There are two types of price transparency:
- Knowing what price will be charged to me
- Knowing what price will be charged to you
The two types of price transparency have different implications for differential pricing. Bond markets, unlike stock or share markets, sometimes do not have a centralized exchange or trading system. Rather, in most developed bond markets such as the United States, Japan, and western Europe, bonds trade in decentralized, dealer-based, over-the-counter markets. This convention, combined with the large number of debt issues outstanding, is largely responsible for the lack of price transparency that exists in the fixed income markets.
New York Stock Exchange
Most bonds are not sold in centralized marketplaces, such as the New York Stock Exchange, leading to a lack of price transparency.
Poor transparency contributes to investor differences in bond valuations, as well as other inefficiencies that may lead to economic losses for market participants, and, ultimately, inhibit business development.
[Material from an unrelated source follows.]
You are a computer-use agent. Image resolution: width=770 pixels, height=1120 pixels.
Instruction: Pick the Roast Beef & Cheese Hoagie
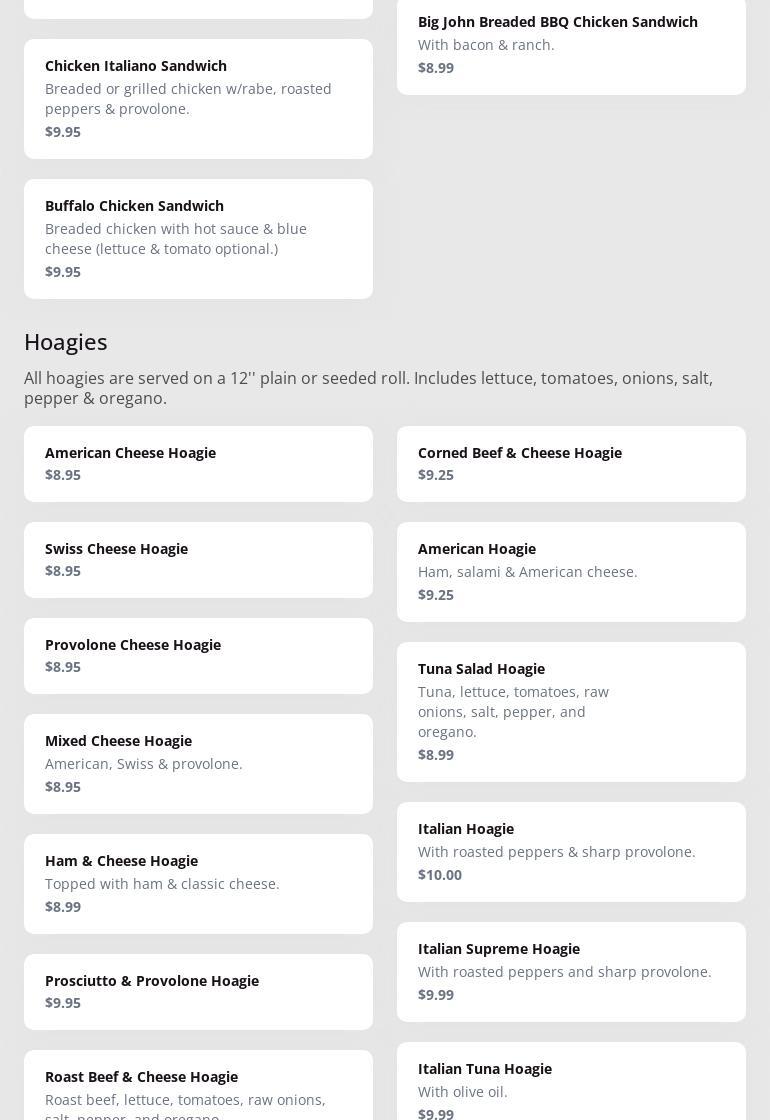click(x=198, y=1088)
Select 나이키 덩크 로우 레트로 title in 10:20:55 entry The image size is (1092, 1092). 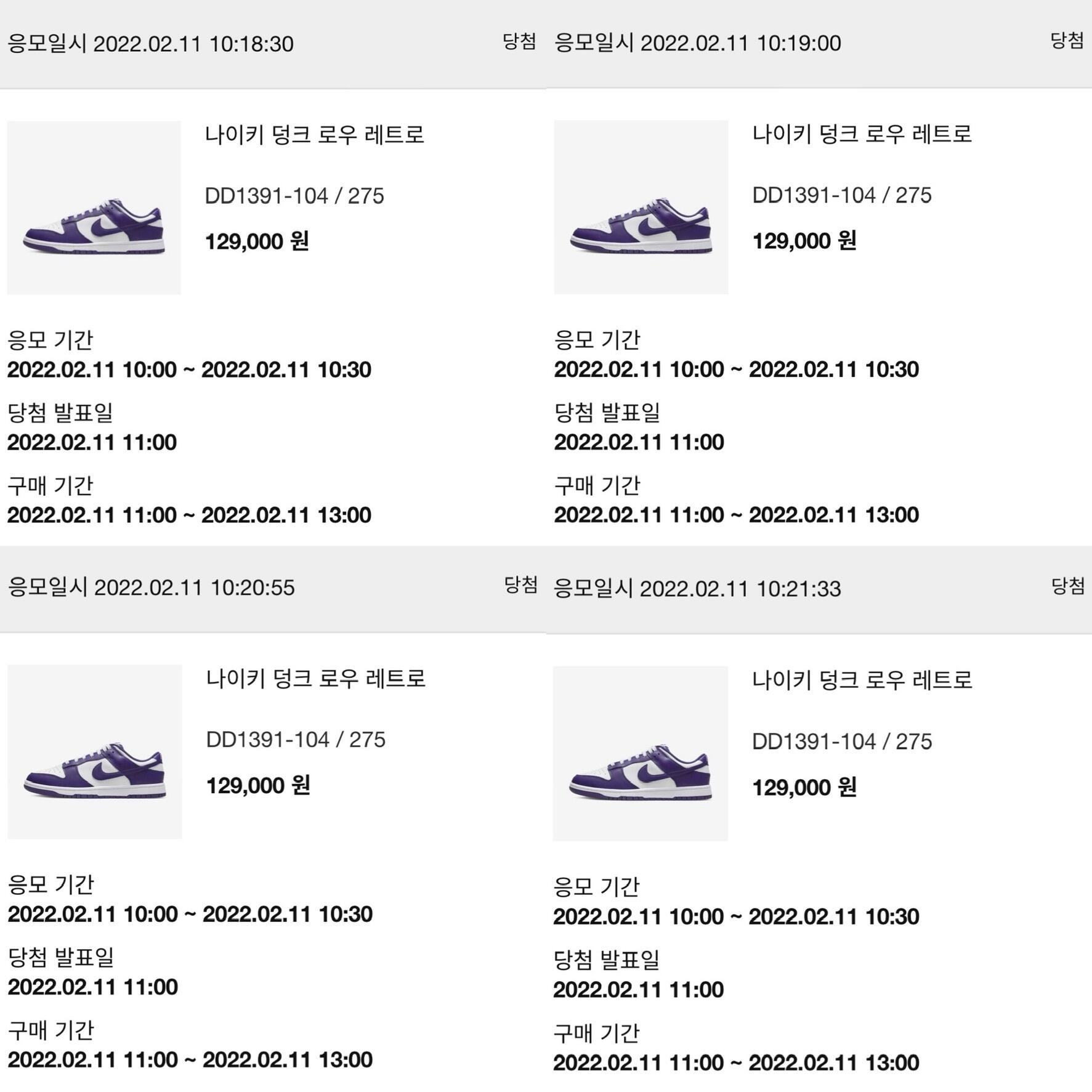click(315, 678)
In such a market, market liquidity is provided by dealers and other market participants committing risk capital to trading activity. In the bond market, when an investor buys or sells a bond, the counterpart to the trade is almost always a bank or securities firm acting as a dealer. In some cases, when a dealer buys a bond from an investor, the dealer carries the bond "in inventory. " In other words, the dealer holds it for his own account. The dealer is then subject to risks of price fluctuation. In other cases, the dealer immediately resells the bond to another investor.
Bond markets can also differ from stock markets in that, in some markets, investors sometimes do not pay brokerage commissions to dealers with whom they buy or sell bonds. Rather, the dealers earn revenue by means of the spread, or difference, between the price at which the dealer buys a bond from one investor–the "bid" price–and the price at which he or she sells the same bond to another investor—the "ask" or "offer" price. The bid/offer spread represents the total transaction cost associated with transferring a bond from one investor to another. In summary, since bonds are traded in a decentralized, over-the-counter market dominated by dealers, there is a lack of price transparency for bond markets.